Return every entry exactly as it is written in the listing.
::::
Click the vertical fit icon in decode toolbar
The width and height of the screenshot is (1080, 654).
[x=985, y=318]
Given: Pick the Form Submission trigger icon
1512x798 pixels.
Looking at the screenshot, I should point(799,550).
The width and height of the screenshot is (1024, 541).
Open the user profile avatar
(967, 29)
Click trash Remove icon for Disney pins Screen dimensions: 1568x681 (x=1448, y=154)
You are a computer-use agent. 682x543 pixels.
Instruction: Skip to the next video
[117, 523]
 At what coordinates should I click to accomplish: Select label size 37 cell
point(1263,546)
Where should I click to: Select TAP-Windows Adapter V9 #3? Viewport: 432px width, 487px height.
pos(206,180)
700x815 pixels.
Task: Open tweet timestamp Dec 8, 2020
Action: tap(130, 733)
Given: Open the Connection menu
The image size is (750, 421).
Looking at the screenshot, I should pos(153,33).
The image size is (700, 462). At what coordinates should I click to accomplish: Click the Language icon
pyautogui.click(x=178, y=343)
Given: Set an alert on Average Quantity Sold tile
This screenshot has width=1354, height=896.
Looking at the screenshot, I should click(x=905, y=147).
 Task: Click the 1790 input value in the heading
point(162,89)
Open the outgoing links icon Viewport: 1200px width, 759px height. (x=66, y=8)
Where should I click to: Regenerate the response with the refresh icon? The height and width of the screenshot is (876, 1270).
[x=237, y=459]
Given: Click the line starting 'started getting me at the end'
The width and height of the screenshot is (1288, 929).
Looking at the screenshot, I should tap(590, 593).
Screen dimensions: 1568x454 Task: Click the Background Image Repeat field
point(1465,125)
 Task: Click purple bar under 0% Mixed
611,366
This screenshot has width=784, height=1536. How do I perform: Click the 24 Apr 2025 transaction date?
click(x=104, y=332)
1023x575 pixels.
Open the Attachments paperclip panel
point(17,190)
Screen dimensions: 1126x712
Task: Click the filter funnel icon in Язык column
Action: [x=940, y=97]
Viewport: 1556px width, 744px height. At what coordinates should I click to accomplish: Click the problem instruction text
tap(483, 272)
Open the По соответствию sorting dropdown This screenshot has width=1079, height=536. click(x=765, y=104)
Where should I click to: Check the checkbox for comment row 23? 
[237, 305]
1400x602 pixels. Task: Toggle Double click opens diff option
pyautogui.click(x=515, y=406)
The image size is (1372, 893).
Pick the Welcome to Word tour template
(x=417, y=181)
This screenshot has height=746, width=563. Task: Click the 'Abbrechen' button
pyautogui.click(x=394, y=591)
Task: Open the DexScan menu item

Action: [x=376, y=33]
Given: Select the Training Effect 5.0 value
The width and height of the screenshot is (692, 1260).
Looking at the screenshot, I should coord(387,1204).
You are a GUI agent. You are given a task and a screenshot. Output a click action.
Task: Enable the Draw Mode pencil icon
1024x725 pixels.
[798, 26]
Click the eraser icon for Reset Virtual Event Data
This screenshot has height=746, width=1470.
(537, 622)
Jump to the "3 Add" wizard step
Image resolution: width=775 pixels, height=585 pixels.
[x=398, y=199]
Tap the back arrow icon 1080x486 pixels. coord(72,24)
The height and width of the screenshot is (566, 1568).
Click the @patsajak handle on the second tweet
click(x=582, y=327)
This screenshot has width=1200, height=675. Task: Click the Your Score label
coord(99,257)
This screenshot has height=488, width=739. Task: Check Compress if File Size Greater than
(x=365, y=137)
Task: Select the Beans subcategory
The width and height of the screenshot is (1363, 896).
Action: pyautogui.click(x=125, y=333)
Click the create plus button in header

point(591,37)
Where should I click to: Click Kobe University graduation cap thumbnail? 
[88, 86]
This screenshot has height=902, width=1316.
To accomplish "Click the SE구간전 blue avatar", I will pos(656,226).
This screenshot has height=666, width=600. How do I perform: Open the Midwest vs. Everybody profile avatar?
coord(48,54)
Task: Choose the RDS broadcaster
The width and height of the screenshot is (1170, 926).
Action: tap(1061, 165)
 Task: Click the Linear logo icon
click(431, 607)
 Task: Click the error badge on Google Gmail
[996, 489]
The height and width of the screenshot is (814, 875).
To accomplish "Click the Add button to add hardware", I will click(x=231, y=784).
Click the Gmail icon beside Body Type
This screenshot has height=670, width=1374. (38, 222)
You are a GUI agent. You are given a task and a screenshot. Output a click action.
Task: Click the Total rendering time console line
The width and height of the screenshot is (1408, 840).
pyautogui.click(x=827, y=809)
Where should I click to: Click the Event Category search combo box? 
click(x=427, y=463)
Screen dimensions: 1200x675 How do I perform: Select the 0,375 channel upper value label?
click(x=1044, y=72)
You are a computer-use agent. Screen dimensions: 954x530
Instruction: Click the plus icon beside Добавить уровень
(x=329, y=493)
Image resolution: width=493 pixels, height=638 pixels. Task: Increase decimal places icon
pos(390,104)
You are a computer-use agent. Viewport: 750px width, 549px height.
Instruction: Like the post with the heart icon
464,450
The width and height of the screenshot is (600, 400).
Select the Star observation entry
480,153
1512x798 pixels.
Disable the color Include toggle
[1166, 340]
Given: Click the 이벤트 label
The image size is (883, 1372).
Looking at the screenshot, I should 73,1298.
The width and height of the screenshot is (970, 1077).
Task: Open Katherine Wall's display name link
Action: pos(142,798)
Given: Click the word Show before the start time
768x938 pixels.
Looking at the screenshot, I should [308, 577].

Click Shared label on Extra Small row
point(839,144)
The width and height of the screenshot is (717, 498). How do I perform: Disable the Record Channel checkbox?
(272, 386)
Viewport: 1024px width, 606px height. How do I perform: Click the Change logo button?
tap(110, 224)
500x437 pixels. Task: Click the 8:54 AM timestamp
::::
PROBLEM SOLUTION
Click the vertical fit icon in decode toolbar
The width and height of the screenshot is (1080, 654).
[x=985, y=318]
Given: Pick the Form Submission trigger icon
1512x798 pixels.
Looking at the screenshot, I should point(799,550).
The width and height of the screenshot is (1024, 541).
Open the user profile avatar
(967, 29)
Click trash Remove icon for Disney pins Screen dimensions: 1568x681 (x=1448, y=154)
You are a computer-use agent. 682x543 pixels.
Instruction: Skip to the next video
[117, 523]
 At what coordinates should I click to accomplish: Select label size 37 cell
point(1263,546)
Where should I click to: Select TAP-Windows Adapter V9 #3? Viewport: 432px width, 487px height.
pos(206,180)
700x815 pixels.
Task: Open tweet timestamp Dec 8, 2020
Action: tap(130, 733)
Given: Open the Connection menu
The image size is (750, 421).
Looking at the screenshot, I should pos(153,33).
The image size is (700, 462). At what coordinates should I click to accomplish: Click the Language icon
pyautogui.click(x=178, y=343)
Given: Set an alert on Average Quantity Sold tile
This screenshot has width=1354, height=896.
Looking at the screenshot, I should click(x=905, y=147).
 Task: Click the 1790 input value in the heading
point(162,89)
Open the outgoing links icon Viewport: 1200px width, 759px height. (x=66, y=8)
Where should I click to: Regenerate the response with the refresh icon? The height and width of the screenshot is (876, 1270).
[x=237, y=459]
Given: Click the line starting 'started getting me at the end'
The width and height of the screenshot is (1288, 929).
Looking at the screenshot, I should tap(590, 593).
Screen dimensions: 1568x454 Task: Click the Background Image Repeat field
point(1465,125)
 Task: Click purple bar under 0% Mixed
611,366
This screenshot has width=784, height=1536. How do I perform: Click the 24 Apr 2025 transaction date?
click(x=104, y=332)
1023x575 pixels.
Open the Attachments paperclip panel
point(17,190)
Screen dimensions: 1126x712
Task: Click the filter funnel icon in Язык column
Action: [x=940, y=97]
Viewport: 1556px width, 744px height. At what coordinates should I click to accomplish: Click the problem instruction text
tap(483, 272)
Open the По соответствию sorting dropdown This screenshot has width=1079, height=536. click(x=765, y=104)
Where should I click to: Check the checkbox for comment row 23? 
[237, 305]
1400x602 pixels. Task: Toggle Double click opens diff option
pyautogui.click(x=515, y=406)
The image size is (1372, 893).
Pick the Welcome to Word tour template
(x=417, y=181)
This screenshot has height=746, width=563. Task: Click the 'Abbrechen' button
pyautogui.click(x=394, y=591)
Task: Open the DexScan menu item

Action: [x=376, y=33]
Given: Select the Training Effect 5.0 value
The width and height of the screenshot is (692, 1260).
Looking at the screenshot, I should coord(387,1204).
You are a GUI agent. You are given a task and a screenshot. Output a click action.
Task: Enable the Draw Mode pencil icon
1024x725 pixels.
[798, 26]
Click the eraser icon for Reset Virtual Event Data
This screenshot has height=746, width=1470.
(537, 622)
Jump to the "3 Add" wizard step
Image resolution: width=775 pixels, height=585 pixels.
[x=398, y=199]
Tap the back arrow icon 1080x486 pixels. coord(72,24)
The height and width of the screenshot is (566, 1568).
Click the @patsajak handle on the second tweet
click(x=582, y=327)
This screenshot has width=1200, height=675. Task: Click the Your Score label
coord(99,257)
This screenshot has height=488, width=739. Task: Check Compress if File Size Greater than
(x=365, y=137)
Task: Select the Beans subcategory
The width and height of the screenshot is (1363, 896).
Action: pyautogui.click(x=125, y=333)
Click the create plus button in header

point(591,37)
Where should I click to: Click Kobe University graduation cap thumbnail? 
[88, 86]
This screenshot has height=902, width=1316.
To accomplish "Click the SE구간전 blue avatar", I will pos(656,226).
This screenshot has height=666, width=600. How do I perform: Open the Midwest vs. Everybody profile avatar?
coord(48,54)
Task: Choose the RDS broadcaster
The width and height of the screenshot is (1170, 926).
Action: tap(1061, 165)
 Task: Click the Linear logo icon
click(431, 607)
 Task: Click the error badge on Google Gmail
[996, 489]
The height and width of the screenshot is (814, 875).
To accomplish "Click the Add button to add hardware", I will click(x=231, y=784).
Click the Gmail icon beside Body Type
This screenshot has height=670, width=1374. (38, 222)
You are a GUI agent. You are given a task and a screenshot. Output a click action.
Task: Click the Total rendering time console line
The width and height of the screenshot is (1408, 840).
pyautogui.click(x=827, y=809)
Where should I click to: Click the Event Category search combo box? 
click(x=427, y=463)
Screen dimensions: 1200x675 How do I perform: Select the 0,375 channel upper value label?
click(x=1044, y=72)
You are a computer-use agent. Screen dimensions: 954x530
Instruction: Click the plus icon beside Добавить уровень
(x=329, y=493)
Image resolution: width=493 pixels, height=638 pixels. Task: Increase decimal places icon
pos(390,104)
You are a computer-use agent. Viewport: 750px width, 549px height.
Instruction: Like the post with the heart icon
464,450
The width and height of the screenshot is (600, 400).
Select the Star observation entry
480,153
1512x798 pixels.
Disable the color Include toggle
[1166, 340]
Given: Click the 이벤트 label
The image size is (883, 1372).
Looking at the screenshot, I should 73,1298.
The width and height of the screenshot is (970, 1077).
Task: Open Katherine Wall's display name link
Action: pos(142,798)
Given: Click the word Show before the start time
768x938 pixels.
Looking at the screenshot, I should [308, 577].

Click Shared label on Extra Small row
point(839,144)
The width and height of the screenshot is (717, 498). How do I perform: Disable the Record Channel checkbox?
(272, 386)
Viewport: 1024px width, 606px height. How do I perform: Click the Change logo button?
tap(110, 224)
500x437 pixels. Task: Click the 8:54 AM timestamp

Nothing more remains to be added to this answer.